An Antiquarian's Tale, Issue 164

Clinton Howell Antiques - January 17, 2022 - Issue 164
An Appreciation of English Antique Furniture
A semi biographical journey of my life in the English Decorative Arts
The London College of Furniture in the early 1970's moved from Shoreditch to a brand new white brick building on the Commercial Road, just east of the tube stop, Aldgate East. (The College has since moved back to Shoreditch, apparently.) Commercial Rd. was one of two east bound roads that started at Aldgate East, the other being the Whitechapel Rd. The Whitechapel Gallery, founded in 1901 and famed for numerous exhibitions of artists from Picasso, Pollock and Hockney (and many more) is quite near to Aldgate East. The infamous Kray brothers, known for their murderous brutality were said to eat lunch at a pub on the Whitechapel Rd. that was not to far from the college. I am reminded of all this because East London is a place I remember with fondness though I think it is completely different now. (I haven't visited for at least a decade.) But, as I went to school there in the early 1970's and later opened a workshop with my brother on the Thames about three miles east of the College, in the Limehouse district, I got to know the area reasonably well.  

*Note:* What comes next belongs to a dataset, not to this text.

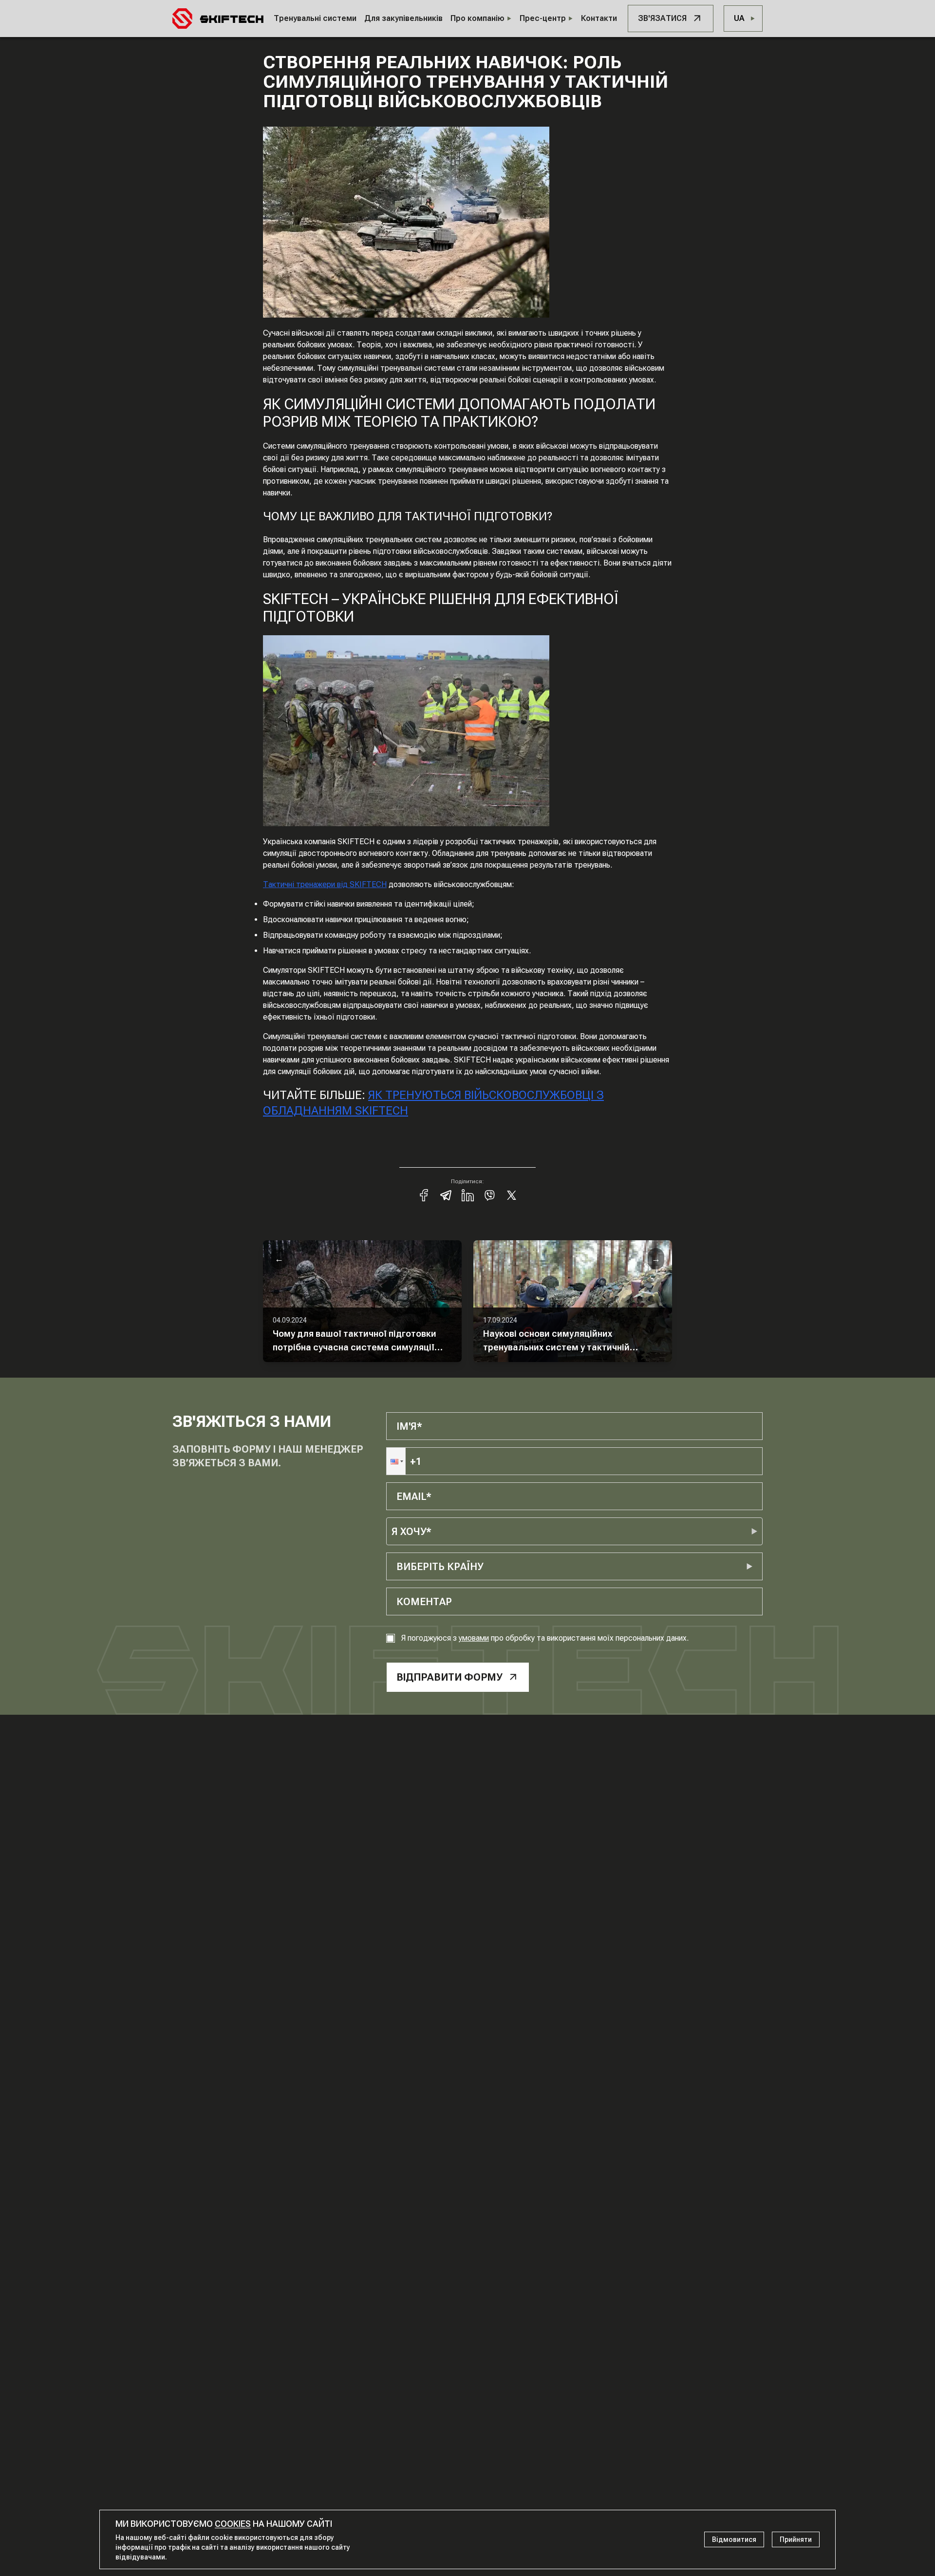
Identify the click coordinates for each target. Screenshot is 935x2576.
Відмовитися (734, 2539)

A part of East London, Bethnal Green, was quite beautiful and the Bethnal Green Museum had a ground breaking exhibition on the Bugatti family in the early 1970's that I visited--I remember the exhibition well learning that the father of the Bugatti clan, Carlo, created extraordinary furniture that was completely different--there is no other way to describe it. (His son Enzo made the cars which is why I knew the Bugatti name.) That didn't stop the furniture from being popular and the firm licensed reproductions to be made from his designs. Most of the Bugatti furniture that you see on the market today are those licensed pieces. My friend, Colin Streeter, purchased an original signed Bugatti fall front desk with chair when he lived in London in the 1960's. Colin sold it to me and I eventually sold it, but not before lending it to Henry Hawley, the esteemed curator of decorative arts at the Cleveland Museum for an exhibition on the Bugatti family. I am not a huge fan of Bugatti furniture, despite having owned one of the pieces that he made and signed--it was and is an art piece and not a functional piece of furniture. Having said that, I am always in favor of those creators who move the boundary lines of what can be done and Carlo Bugatti was one of those people. He had a vision and he made it happen and today, his reproductions sell for quite hefty sums.

East London was a surprising area in lots of ways. I remember going to the steam baths in Bethnal Green, something that helped with the damp cold that our workshop on the river could intensify to the point where you wanted to look up the definition of chilblains several times a day. The baths were, I believe, built either in the late 19th or early 20th century and looked a bit like what you might imagine a tuberculosis sanatorium would look like--white tiles everywhere and high ceilings with lots of large scale chrome fixtures that were worn enough to show the brass underneath the chrome. However, you could get warm there and you could also get a massage. It was a terrific amenity that I am not certain all of London's districts offered. But East London was also a place where you found people making a living in surprising ways. I remember buying tea chests from a man who rehabilitated them for a living. There was the trucker I met who brought a load of teak back from eastern Europe hoping he could sell it back in England--it was really inexpensive. There was a ship's chandlers near our workshop that had been in the same spot for over a hundred years. And there were the kilners, guys who oven dried imported timber, on the Isle of Dogs. I think the 1970's were the last vestige of an era that echoed back to a much earlier time. It was really quite a remarkable place. I suspect little of what I knew remains.